📊 Full opportunity report: The Model Is Only 10%: The Real Lesson of the New SDLC on ThorstenMeyerAI.com — validation score, market gap, and execution plan.

TL;DR

A recent whitepaper by Google emphasizes that the core of AI development is not the model size but the surrounding harness and context engineering. This shift impacts how organizations approach AI integration, emphasizing configuration and verification over model improvements.

A new whitepaper by Google, authored by Addy Osmani, Shubham Saboo, and Sokratis Kartakis, states that the model accounts for only about 10% of an AI system’s behavior. Instead, the harness and context engineering surrounding the model determine 90% of performance and reliability. This insight shifts the focus of AI development away from chasing larger models toward refining system configuration, verification, and control mechanisms.

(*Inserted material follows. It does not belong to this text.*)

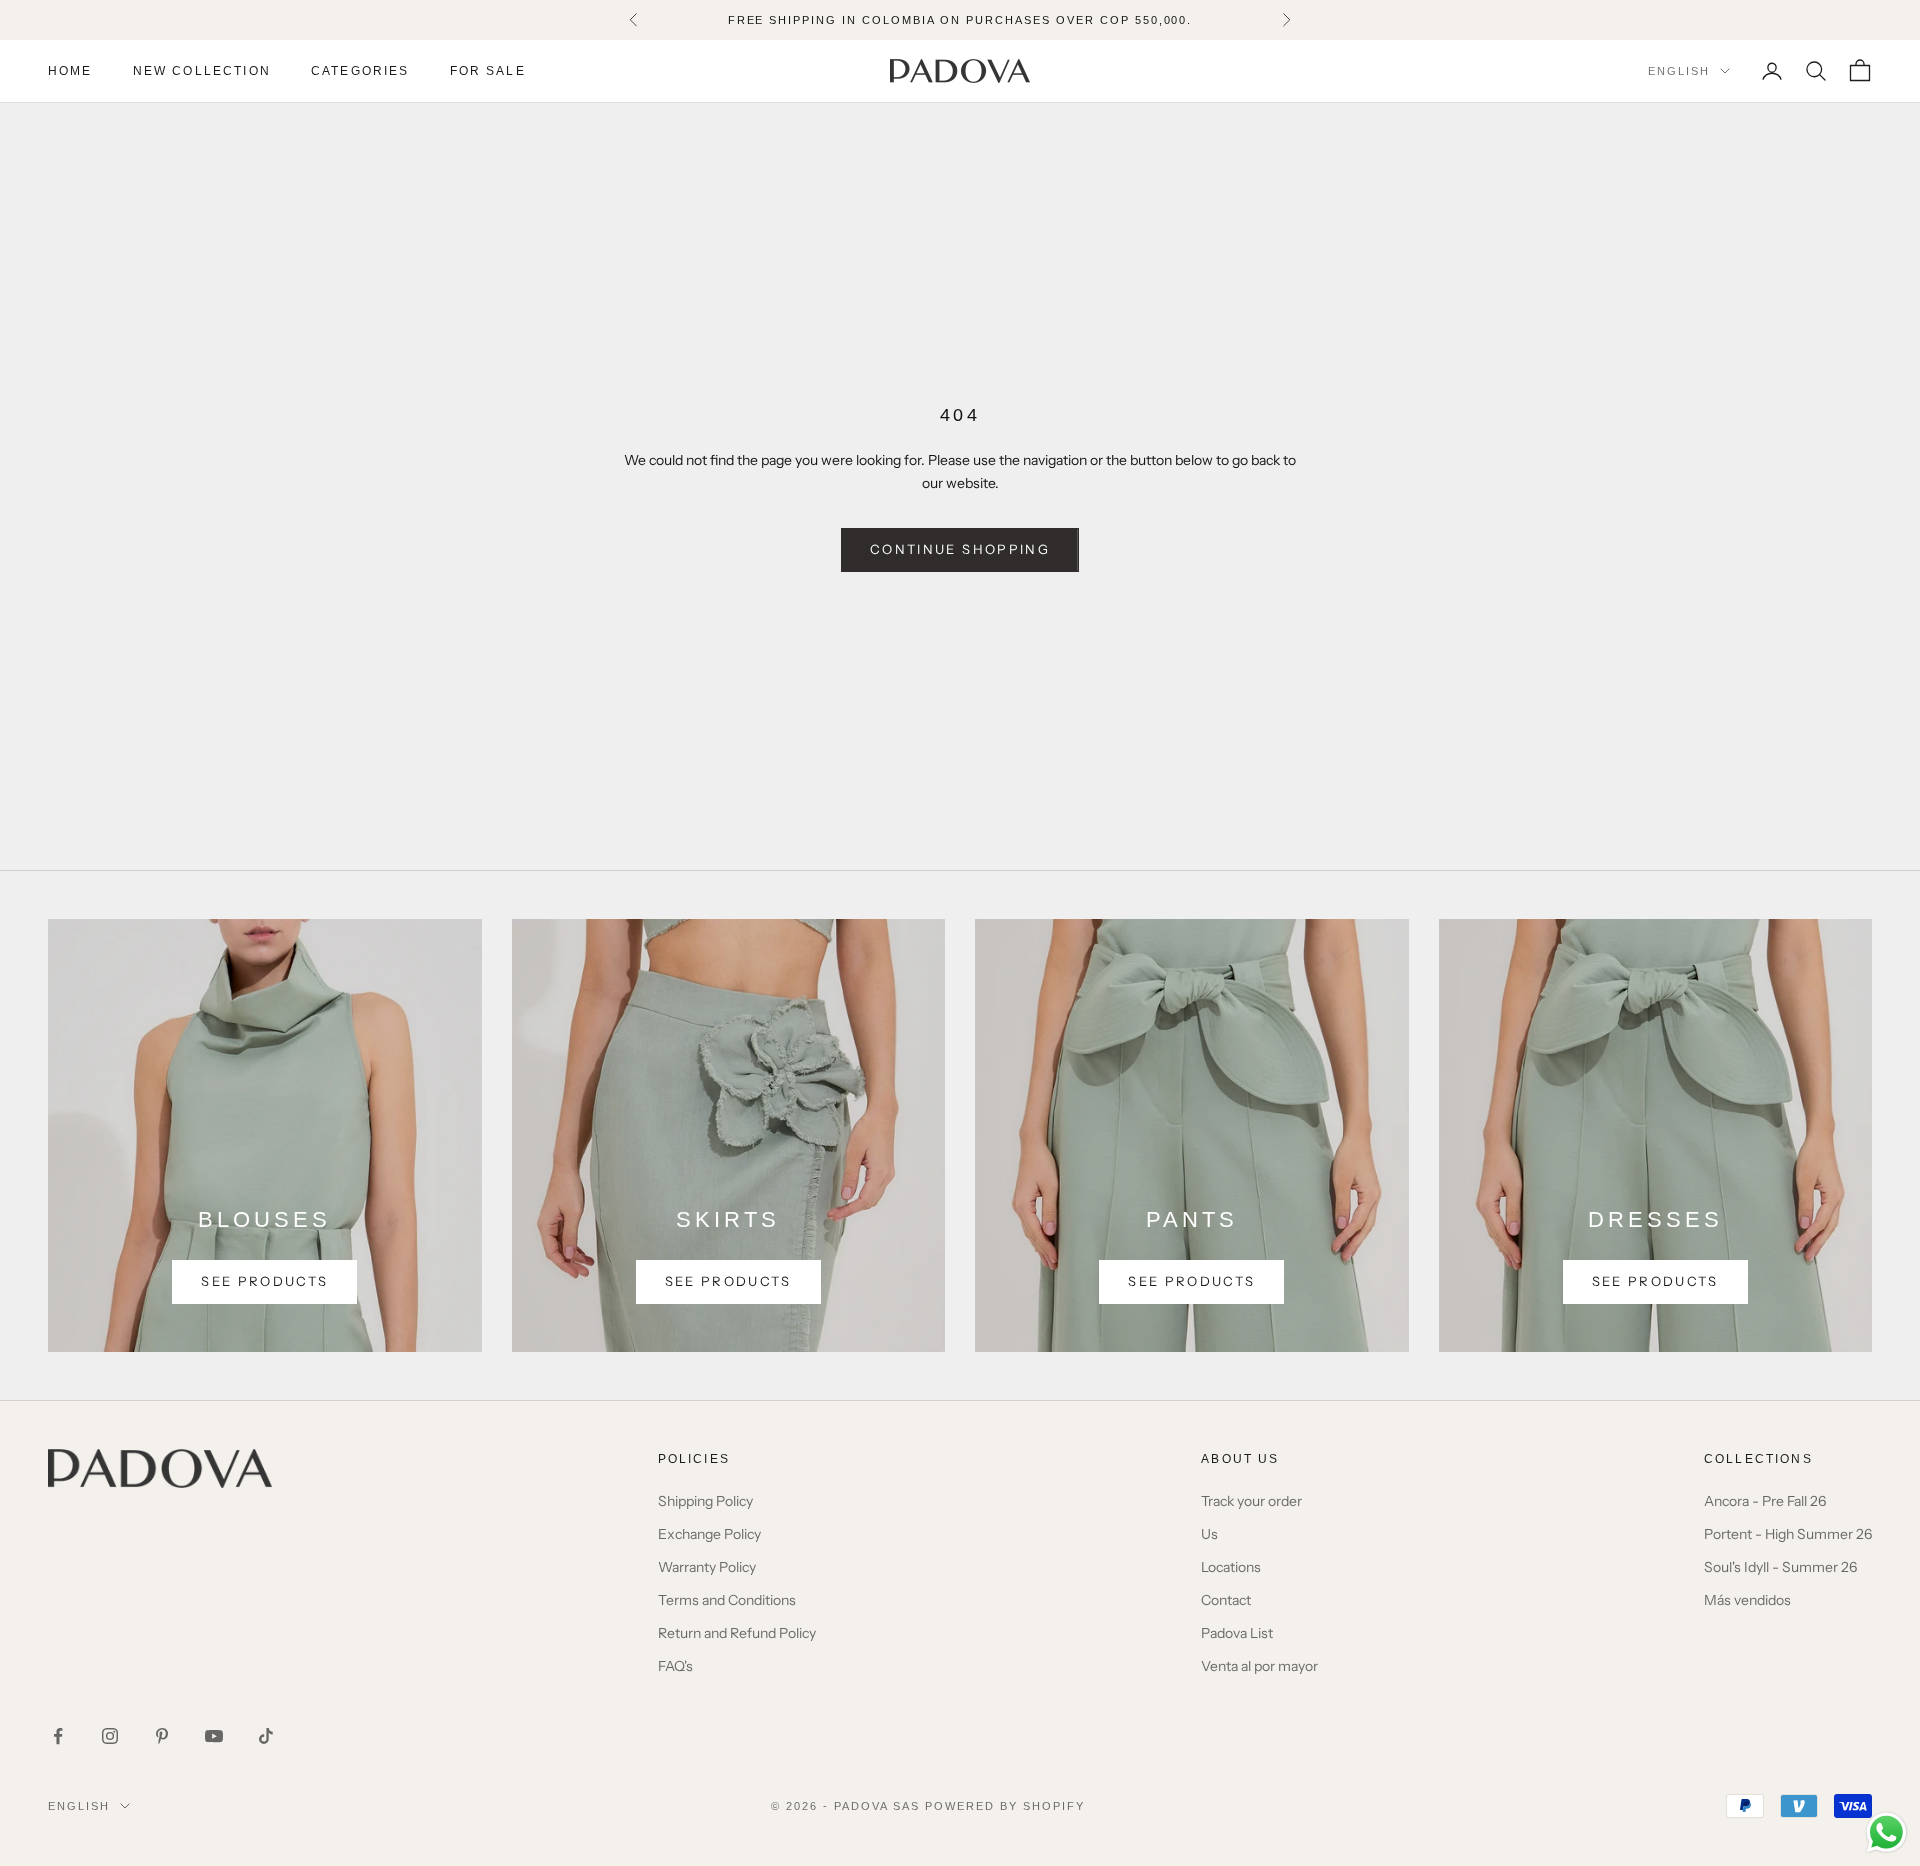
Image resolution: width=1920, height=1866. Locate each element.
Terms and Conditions (727, 1600)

The whitepaper, titled The New SDLC With Vibe Coding, underscores that the dominant part of AI system behavior lies in the harness — including prompts, rules, tools, and observability — which constitutes roughly 90% of the system. The model itself is only a small component, responsible for about 10%, yet it often receives disproportionate attention.

Concrete evidence supports this claim: experiments on public benchmarks, such as Terminal Bench 2.0, showed that changing only the harness or prompts significantly improved performance, even with the same underlying model. For example, one team moved a coding agent into the top 5 by adjusting only the harness, not the model. This indicates that configuration and setup are critical to AI success.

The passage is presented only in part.